Tugas Latihan —
1 - Terjemahkan ke dalam bahasa Inggris kalimat "Kegiatan itu diinisiasi Koalisi Publish What You Pay (PWYP) Indonesia Regional Sulawesi–Papua." dari berita tentang moratorium izin tambang.
2 - Teruskan berita tentang desakan moratorium izin pertambangan, dimulai setelah kalimat terakhir yang tercantum.

Organisasi Masyarakat Sipil Desak Moratorium Izin Pertambangan
IVOOX.id – Organisasi Masyarakat Sipil dari wilayah Sulawesi hingga Papua, menyerukan moratorium izin tambang mineral dan batubara.
Seruan itu disampaikan dalam diskusi bertajuk urgensi moratorium izin tambang, yang diselenggarakan secara hibrid di Palu, Sabtu, 11 Oktober 2025. Kegiatan itu diinisiasi Koalisi Publish What You Pay (PWYP) Indonesia Regional Sulawesi–Papua.
“Komitmen Indonesia dalam Perjanjian Paris seharusnya menjadi dasar pengurangan aktivitas pertambangan, terutama batubara. Produksi batubara sudah jauh melampaui batas 400 juta ton per tahun, sebagaimana ditetapkan dalam RUEN. Pada 2024, produksinya bahkan mencapai 800 juta ton,” jelas Peneliti PWYP Indonesia Ariyansah Kiliu, Sabtu (11/10/2025), dikutip dari Antara.

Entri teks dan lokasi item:
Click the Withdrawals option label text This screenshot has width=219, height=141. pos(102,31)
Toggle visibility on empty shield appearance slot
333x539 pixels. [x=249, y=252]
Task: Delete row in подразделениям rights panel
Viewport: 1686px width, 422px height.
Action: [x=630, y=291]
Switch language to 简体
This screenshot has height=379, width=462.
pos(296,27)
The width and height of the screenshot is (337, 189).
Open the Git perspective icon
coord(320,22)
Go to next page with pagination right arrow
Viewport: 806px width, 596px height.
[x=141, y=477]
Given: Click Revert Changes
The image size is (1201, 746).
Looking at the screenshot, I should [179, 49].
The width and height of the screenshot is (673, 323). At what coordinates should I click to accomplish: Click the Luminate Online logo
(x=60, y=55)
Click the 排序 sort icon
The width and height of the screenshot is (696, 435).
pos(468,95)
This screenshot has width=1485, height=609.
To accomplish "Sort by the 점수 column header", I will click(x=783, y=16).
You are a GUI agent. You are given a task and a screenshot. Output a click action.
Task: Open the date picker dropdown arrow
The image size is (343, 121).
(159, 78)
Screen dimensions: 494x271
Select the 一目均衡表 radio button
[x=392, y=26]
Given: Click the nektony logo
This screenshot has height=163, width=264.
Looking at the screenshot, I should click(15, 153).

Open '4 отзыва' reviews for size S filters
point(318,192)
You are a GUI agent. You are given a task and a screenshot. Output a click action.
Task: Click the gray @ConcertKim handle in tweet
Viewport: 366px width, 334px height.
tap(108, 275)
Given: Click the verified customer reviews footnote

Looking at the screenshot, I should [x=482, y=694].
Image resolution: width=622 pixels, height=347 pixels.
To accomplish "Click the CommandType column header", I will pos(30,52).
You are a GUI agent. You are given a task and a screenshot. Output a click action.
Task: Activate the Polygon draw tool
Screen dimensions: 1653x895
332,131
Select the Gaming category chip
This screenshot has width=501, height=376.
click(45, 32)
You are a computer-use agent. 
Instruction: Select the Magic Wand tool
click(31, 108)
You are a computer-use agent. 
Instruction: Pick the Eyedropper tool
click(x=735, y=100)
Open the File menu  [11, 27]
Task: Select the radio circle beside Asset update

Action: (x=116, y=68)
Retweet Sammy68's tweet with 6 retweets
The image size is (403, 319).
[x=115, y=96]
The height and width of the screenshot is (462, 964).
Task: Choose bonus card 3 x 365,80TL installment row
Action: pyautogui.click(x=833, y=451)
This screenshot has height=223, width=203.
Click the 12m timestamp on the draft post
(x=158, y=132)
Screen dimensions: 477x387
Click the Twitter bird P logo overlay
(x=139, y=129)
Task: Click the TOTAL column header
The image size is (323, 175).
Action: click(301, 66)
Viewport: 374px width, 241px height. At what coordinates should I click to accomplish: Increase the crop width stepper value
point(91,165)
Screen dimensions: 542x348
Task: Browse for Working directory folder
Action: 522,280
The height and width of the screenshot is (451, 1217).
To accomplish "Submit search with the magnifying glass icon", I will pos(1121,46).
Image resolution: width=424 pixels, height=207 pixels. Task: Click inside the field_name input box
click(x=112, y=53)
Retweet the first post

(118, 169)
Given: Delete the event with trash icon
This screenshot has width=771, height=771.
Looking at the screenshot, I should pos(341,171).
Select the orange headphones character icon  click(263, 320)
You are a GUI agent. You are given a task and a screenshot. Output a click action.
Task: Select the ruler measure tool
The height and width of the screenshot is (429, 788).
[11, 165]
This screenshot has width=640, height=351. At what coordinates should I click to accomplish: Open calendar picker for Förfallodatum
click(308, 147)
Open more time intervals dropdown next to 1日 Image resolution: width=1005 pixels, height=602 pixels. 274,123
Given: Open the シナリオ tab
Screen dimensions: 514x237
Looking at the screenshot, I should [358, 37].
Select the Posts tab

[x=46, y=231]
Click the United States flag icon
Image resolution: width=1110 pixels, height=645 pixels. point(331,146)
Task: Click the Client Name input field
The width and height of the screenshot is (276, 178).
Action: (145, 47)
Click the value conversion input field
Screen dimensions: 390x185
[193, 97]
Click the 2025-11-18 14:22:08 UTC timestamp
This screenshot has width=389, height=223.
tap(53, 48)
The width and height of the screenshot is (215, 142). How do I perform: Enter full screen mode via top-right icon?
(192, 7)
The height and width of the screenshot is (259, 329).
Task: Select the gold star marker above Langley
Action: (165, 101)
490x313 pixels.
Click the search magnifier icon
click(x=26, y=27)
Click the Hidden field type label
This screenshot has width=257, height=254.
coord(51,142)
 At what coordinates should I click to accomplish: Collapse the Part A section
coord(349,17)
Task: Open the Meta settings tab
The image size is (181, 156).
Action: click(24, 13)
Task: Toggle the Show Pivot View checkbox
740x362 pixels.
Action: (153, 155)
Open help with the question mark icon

Hasil Latihan —
1 - The event was initiated by the Publish What You Pay (PWYP) Indonesia Coalition, Sulawesi–Papua Region.

2 -
Seruan ini muncul di tengah meningkatnya aktivitas eksploitasi tambang mineral dan batubara setelah diterbitkannya Undang-Undang Nomor 2 Tahun 2025 tentang Perubahan Keempat atas UU Nomor 4 Tahun 2009 tentang Pertambangan Mineral dan Batubara (UU Minerba).
Kebijakan tersebut, diperkuat dengan Peraturan Pemerintah (PP) Nomor 39 Tahun 2025, membuka peluang lebih luas bagi berbagai pihak termasuk koperasi, UKM, hingga badan usaha milik ormas keagamaan untuk memperoleh izin tambang.
Ia menambahkan maraknya tambang ilegal, lemahnya pengawasan, pelanggaran HAM, dan buruknya praktik reklamasi pascatambang memperkuat alasan urgensi moratorium.
Kekhawatiran serupa datang dari berbagai wilayah di Sulawesi. Di Sulawesi Tengah, Yayasan Kompas Peduli Hutan (KoMIU) menilai aktivitas pertambangan belum memberikan dampak ekonomi signifikan bagi masyarakat.
“Sebaliknya, yang muncul justru konflik sosial, kerusakan infrastruktur, banjir, deforestasi, dan krisis air bersih,” kata Ufudin dari KoMIU.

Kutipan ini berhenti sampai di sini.